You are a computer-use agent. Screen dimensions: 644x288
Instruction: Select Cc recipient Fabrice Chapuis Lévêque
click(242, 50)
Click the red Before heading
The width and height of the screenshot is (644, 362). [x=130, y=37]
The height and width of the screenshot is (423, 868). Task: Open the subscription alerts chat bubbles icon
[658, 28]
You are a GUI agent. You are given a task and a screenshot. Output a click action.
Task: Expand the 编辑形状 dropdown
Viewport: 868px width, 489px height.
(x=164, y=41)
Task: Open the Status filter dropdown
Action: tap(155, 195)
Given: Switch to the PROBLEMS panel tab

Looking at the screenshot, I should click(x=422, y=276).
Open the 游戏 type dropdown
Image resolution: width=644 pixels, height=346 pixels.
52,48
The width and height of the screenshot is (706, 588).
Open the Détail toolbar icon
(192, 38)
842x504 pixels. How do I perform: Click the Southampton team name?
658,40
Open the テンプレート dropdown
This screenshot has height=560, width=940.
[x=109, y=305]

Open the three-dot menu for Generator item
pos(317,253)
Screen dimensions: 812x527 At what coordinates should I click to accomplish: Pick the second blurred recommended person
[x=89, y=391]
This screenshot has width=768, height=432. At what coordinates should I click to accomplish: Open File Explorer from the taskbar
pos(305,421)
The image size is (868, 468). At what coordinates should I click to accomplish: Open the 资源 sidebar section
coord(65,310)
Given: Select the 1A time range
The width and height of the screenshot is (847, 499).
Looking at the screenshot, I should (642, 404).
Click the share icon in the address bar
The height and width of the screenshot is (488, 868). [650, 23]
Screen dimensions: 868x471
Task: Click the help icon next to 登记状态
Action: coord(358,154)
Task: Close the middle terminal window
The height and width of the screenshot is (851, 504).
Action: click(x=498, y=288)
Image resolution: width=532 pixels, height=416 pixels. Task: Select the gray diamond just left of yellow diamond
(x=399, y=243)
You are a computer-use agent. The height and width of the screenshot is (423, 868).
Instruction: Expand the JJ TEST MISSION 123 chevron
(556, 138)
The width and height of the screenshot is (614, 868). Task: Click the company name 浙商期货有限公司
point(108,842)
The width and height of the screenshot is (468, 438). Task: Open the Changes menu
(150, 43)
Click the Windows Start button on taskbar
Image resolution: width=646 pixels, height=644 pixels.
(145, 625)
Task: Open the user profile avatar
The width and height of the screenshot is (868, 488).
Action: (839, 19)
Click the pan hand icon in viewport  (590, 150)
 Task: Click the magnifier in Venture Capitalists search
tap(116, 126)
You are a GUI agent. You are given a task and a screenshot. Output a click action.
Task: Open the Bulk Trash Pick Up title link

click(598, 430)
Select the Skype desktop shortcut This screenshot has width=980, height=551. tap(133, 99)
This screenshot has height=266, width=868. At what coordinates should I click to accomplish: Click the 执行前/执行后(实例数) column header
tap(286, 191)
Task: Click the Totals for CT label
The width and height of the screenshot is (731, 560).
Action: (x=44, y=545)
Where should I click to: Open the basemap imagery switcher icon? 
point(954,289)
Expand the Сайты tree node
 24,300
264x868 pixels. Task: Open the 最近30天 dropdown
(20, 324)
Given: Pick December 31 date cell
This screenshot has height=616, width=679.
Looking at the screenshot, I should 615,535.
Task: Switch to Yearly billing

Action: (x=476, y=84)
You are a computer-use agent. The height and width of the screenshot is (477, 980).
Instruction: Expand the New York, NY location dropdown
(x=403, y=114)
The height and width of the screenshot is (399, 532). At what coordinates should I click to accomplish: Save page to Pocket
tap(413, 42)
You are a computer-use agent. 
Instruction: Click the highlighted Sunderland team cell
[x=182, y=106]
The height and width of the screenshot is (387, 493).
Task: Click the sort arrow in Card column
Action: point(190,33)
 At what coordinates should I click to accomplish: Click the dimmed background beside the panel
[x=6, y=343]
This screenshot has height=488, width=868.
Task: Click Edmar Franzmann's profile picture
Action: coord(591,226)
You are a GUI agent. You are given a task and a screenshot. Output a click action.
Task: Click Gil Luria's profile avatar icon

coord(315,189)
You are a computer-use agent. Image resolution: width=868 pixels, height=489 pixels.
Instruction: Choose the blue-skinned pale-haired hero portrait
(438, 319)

..........

**What you have to do**
Copy every line of the material exactly, keeping all of it.

**Answer area**
You are a computer-use agent. Screen dimensions: 644x288
Instruction: Select Cc recipient Fabrice Chapuis Lévêque
click(242, 50)
Click the red Before heading
The width and height of the screenshot is (644, 362). [x=130, y=37]
The height and width of the screenshot is (423, 868). Task: Open the subscription alerts chat bubbles icon
[658, 28]
You are a GUI agent. You are given a task and a screenshot. Output a click action.
Task: Expand the 编辑形状 dropdown
Viewport: 868px width, 489px height.
(x=164, y=41)
Task: Open the Status filter dropdown
Action: tap(155, 195)
Given: Switch to the PROBLEMS panel tab

Looking at the screenshot, I should click(x=422, y=276).
Open the 游戏 type dropdown
Image resolution: width=644 pixels, height=346 pixels.
52,48
The width and height of the screenshot is (706, 588).
Open the Détail toolbar icon
(192, 38)
842x504 pixels. How do I perform: Click the Southampton team name?
658,40
Open the テンプレート dropdown
This screenshot has height=560, width=940.
[x=109, y=305]

Open the three-dot menu for Generator item
pos(317,253)
Screen dimensions: 812x527 At what coordinates should I click to accomplish: Pick the second blurred recommended person
[x=89, y=391]
This screenshot has width=768, height=432. At what coordinates should I click to accomplish: Open File Explorer from the taskbar
pos(305,421)
The image size is (868, 468). At what coordinates should I click to accomplish: Open the 资源 sidebar section
coord(65,310)
Given: Select the 1A time range
The width and height of the screenshot is (847, 499).
Looking at the screenshot, I should (642, 404).
Click the share icon in the address bar
The height and width of the screenshot is (488, 868). [650, 23]
Screen dimensions: 868x471
Task: Click the help icon next to 登记状态
Action: coord(358,154)
Task: Close the middle terminal window
The height and width of the screenshot is (851, 504).
Action: click(x=498, y=288)
Image resolution: width=532 pixels, height=416 pixels. Task: Select the gray diamond just left of yellow diamond
(x=399, y=243)
You are a computer-use agent. The height and width of the screenshot is (423, 868).
Instruction: Expand the JJ TEST MISSION 123 chevron
(556, 138)
The width and height of the screenshot is (614, 868). Task: Click the company name 浙商期货有限公司
point(108,842)
The width and height of the screenshot is (468, 438). Task: Open the Changes menu
(150, 43)
Click the Windows Start button on taskbar
Image resolution: width=646 pixels, height=644 pixels.
(145, 625)
Task: Open the user profile avatar
The width and height of the screenshot is (868, 488).
Action: (839, 19)
Click the pan hand icon in viewport  (590, 150)
 Task: Click the magnifier in Venture Capitalists search
tap(116, 126)
You are a GUI agent. You are given a task and a screenshot. Output a click action.
Task: Open the Bulk Trash Pick Up title link

click(598, 430)
Select the Skype desktop shortcut This screenshot has width=980, height=551. tap(133, 99)
This screenshot has height=266, width=868. At what coordinates should I click to accomplish: Click the 执行前/执行后(实例数) column header
tap(286, 191)
Task: Click the Totals for CT label
The width and height of the screenshot is (731, 560).
Action: (x=44, y=545)
Where should I click to: Open the basemap imagery switcher icon? 
point(954,289)
Expand the Сайты tree node
 24,300
264x868 pixels. Task: Open the 最近30天 dropdown
(20, 324)
Given: Pick December 31 date cell
This screenshot has height=616, width=679.
Looking at the screenshot, I should 615,535.
Task: Switch to Yearly billing

Action: (x=476, y=84)
You are a computer-use agent. The height and width of the screenshot is (477, 980).
Instruction: Expand the New York, NY location dropdown
(x=403, y=114)
The height and width of the screenshot is (399, 532). At what coordinates should I click to accomplish: Save page to Pocket
tap(413, 42)
You are a computer-use agent. 
Instruction: Click the highlighted Sunderland team cell
[x=182, y=106]
The height and width of the screenshot is (387, 493).
Task: Click the sort arrow in Card column
Action: point(190,33)
 At what coordinates should I click to accomplish: Click the dimmed background beside the panel
[x=6, y=343]
This screenshot has height=488, width=868.
Task: Click Edmar Franzmann's profile picture
Action: coord(591,226)
You are a GUI agent. You are given a task and a screenshot. Output a click action.
Task: Click Gil Luria's profile avatar icon

coord(315,189)
You are a computer-use agent. Image resolution: width=868 pixels, height=489 pixels.
Instruction: Choose the blue-skinned pale-haired hero portrait
(438, 319)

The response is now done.